In my opinion, there really is only a handfull of slip on systems that are worth a crap, and even fewer full systems.
If you want the best possible performace, then you really need to consider the entire intake/engine/exhaust combo. It has to all work together. This means that you can't just haphazardly start picking various pieces and expect the combo to work at its best.
It comes down to what each piece was designed for. In the case of the infamous Sato slip ons, they've been desinged around a mostly stock combo (i'm assuming here), maximizing what power is already there. And boy do they do an outstanding job of it.
Full systems, on the other hand, "should" be desinged around a higher out-put scenario and probably wouldn't be able to offer the same umph as the Satos on a stock bike. Conversly, a properly designed full system should out perform a good slip on when outright power output has been raised.
If you aren't considering engine mods, then you simply cannot beat the Satos. A full system may get you close, but ultimately you'd be running a mis-matched combo.
If you are considering a full combo then you need to start researching. See what others are using with what results. See what the high-end tuners are using. And i mean the "entire" combo, from intake to exhaust tip.
Midrange is what it's all about as that's where the engine spends most of its time. Peak hp is much less important, but still important. More midrange means more "useable" power - anytime, anywhere - power. Ultimately, you want a combo that produces a smooth hp/torque curve with the most possible area under the curve gained over stock, not just 10 hp at redline.
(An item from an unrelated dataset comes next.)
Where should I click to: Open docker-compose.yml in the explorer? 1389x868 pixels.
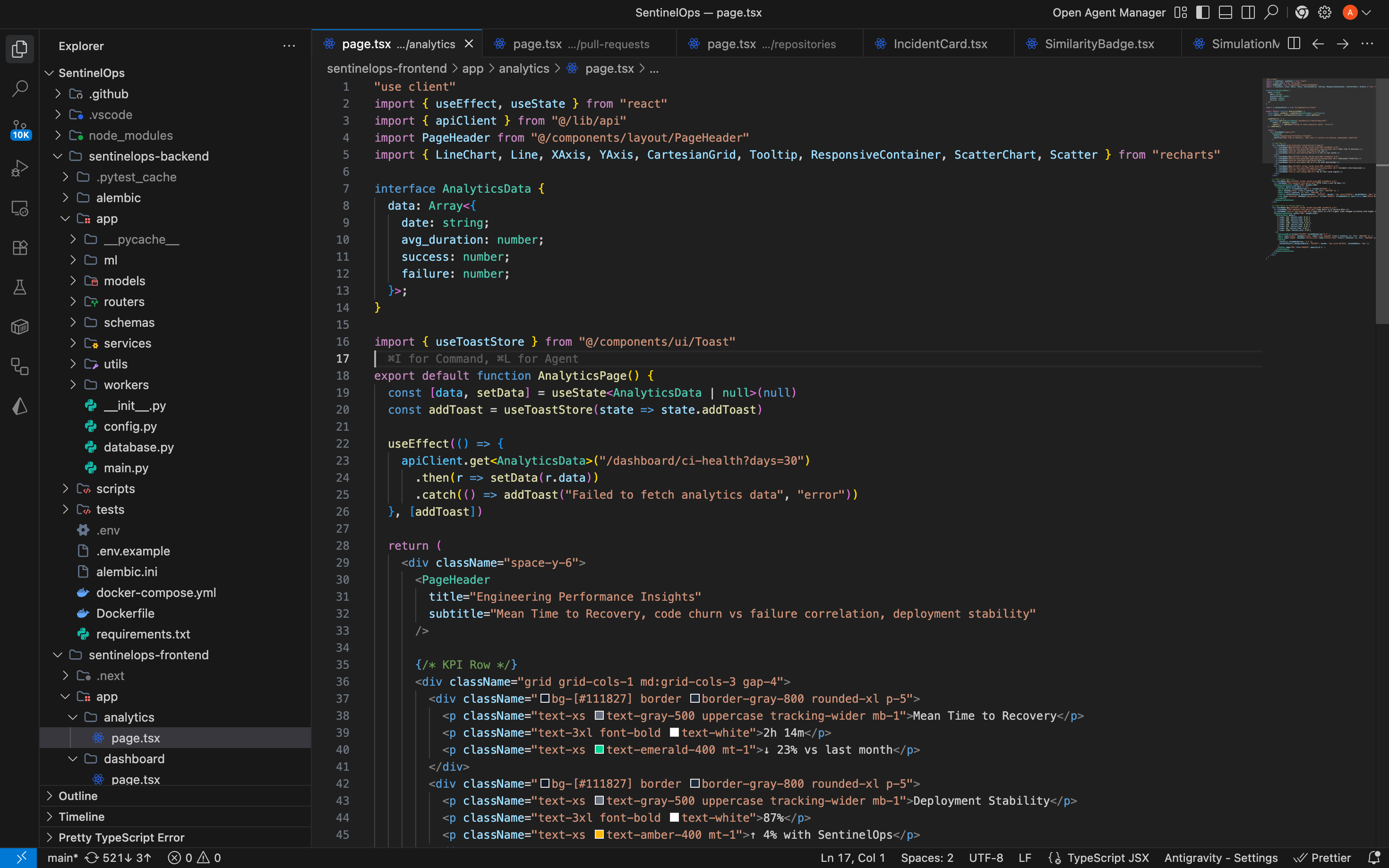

FWIW my yosh full has been nothing but perfect for the past three years. i have had no remap or custom just a guru lou sato 11 map and it rocks from 5000 up. I have not had the satos to feel what they are like at 5000 and at max rpms but the yosh has been nothing but fantastic and affordable, say i paid $700 for the headers and a few for my cans. I will be taking the headers off this winter for a flat black jet hot treatment mostly for heat and looks.
mrgrn, I have Sato Banzais. If you can make it to the BBQ, you can try my bike. As long as you have reverse shift on your bike of course! I have nothing bad to say about the Yoshis. They sound real mean and are priced very well. If I had to do it all over again...
That's a Ti in-1 System I made ,made the Engine too...only a demonstration that a in 1 system (which can be cpl. at 7lbs) not necessary leads into torque-loss and only high-end peak . To clean a tale.